In the drama's opening montage, he hunts down the last remaining members of the Kitchen Irish, the Mexican Cartel and the Dogs of Hell, the three gangs involved in the shootout that killed his family, and then burns the flak jacket emblazoned with the iconic skull, symbolizing the end of his crusade. But like any combat veteran, Castle knows the war is never truly over. Haunted by visions of his smiling family, pleasant memories that frequently contort into grotesque horrors, Castle effectively sentences himself to hard labor, breaking up concrete from morning until night on a construction site. It's one-part punishment, one-part salvation from the nightmares that stalk him in his prison cell of an apartment.

Jon Bernthal as Frank Castle and Nicolette Pierini as Lisa Castle on The Punisher

Disguised behind a bushy beard, Castle adopts the alias Pete Castiglione (in the comics he illegally changed his surname from Castiglione to Castle so he could reenlist for a third tour in Vietnam) and largely keeps to himself, except for occasional visits to his friend Curtis Hoyle (Jason R. Moore), who's among the few people that know The Punisher survived the explosion at the docks. That changes, however, when he's tracked down by David Lieberman (Ebon Moss-Bachrach), aka Micro, a former National Security Agency analyst caught up in a conspiracy centered around a video of an execution carried out by Castle in Afghanistan. They have a common enemy: The same people who framed Micro as a traitor and gunned him down in public, forcing him to go underground, are also responsible for the murders of Castle's wife and kids.
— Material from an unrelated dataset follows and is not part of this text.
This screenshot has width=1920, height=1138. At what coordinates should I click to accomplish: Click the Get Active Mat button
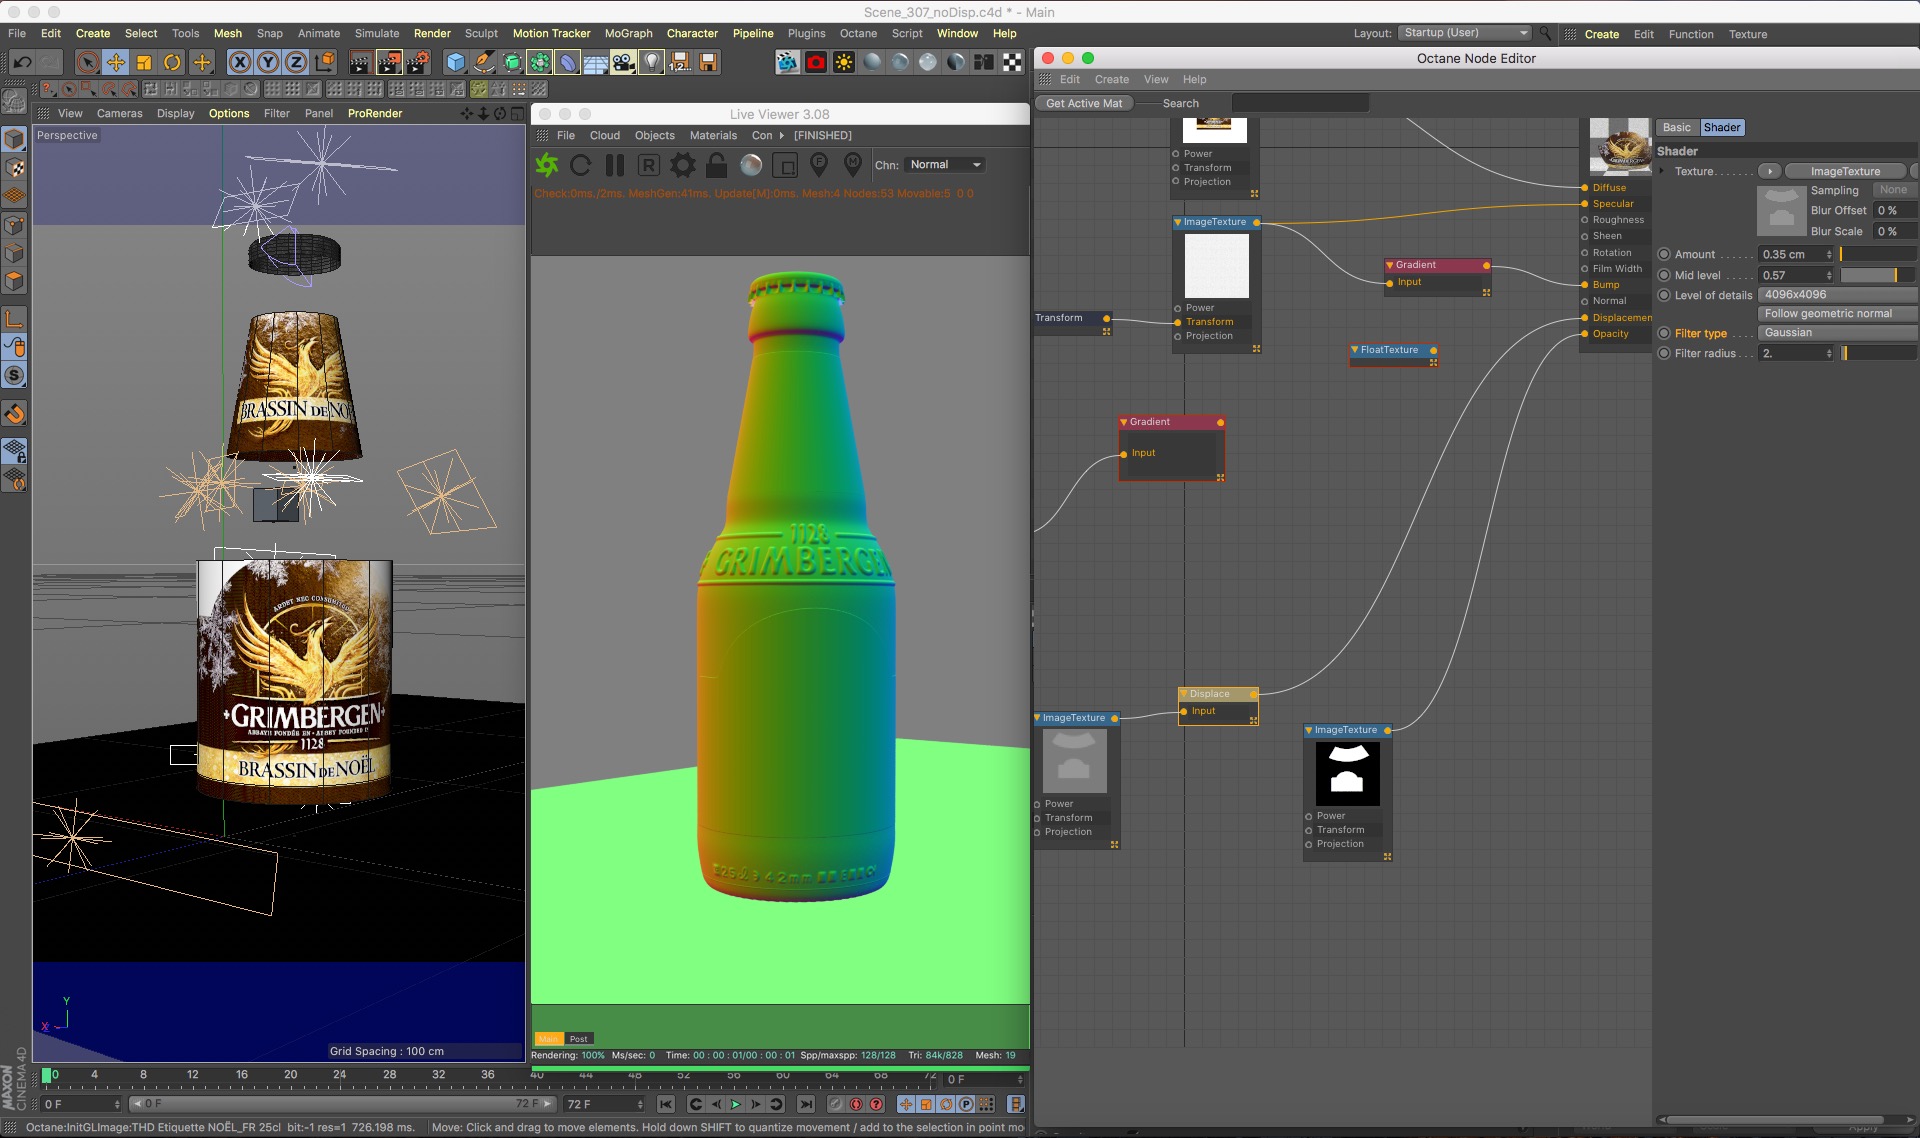click(1084, 103)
The oddest of Odd Couples, Castle and Micro form an uneasy alliance dedicated to exacting revenge against everyone involved in the bloody conspiracy, intended to cover up the execution of an Afghanistan National Police officer who learned too much about a heroin operation run out of a U.S. military base. (Remember Clancy Brown's Col. Schoonover from Daredevil Season 2? It's all connected.)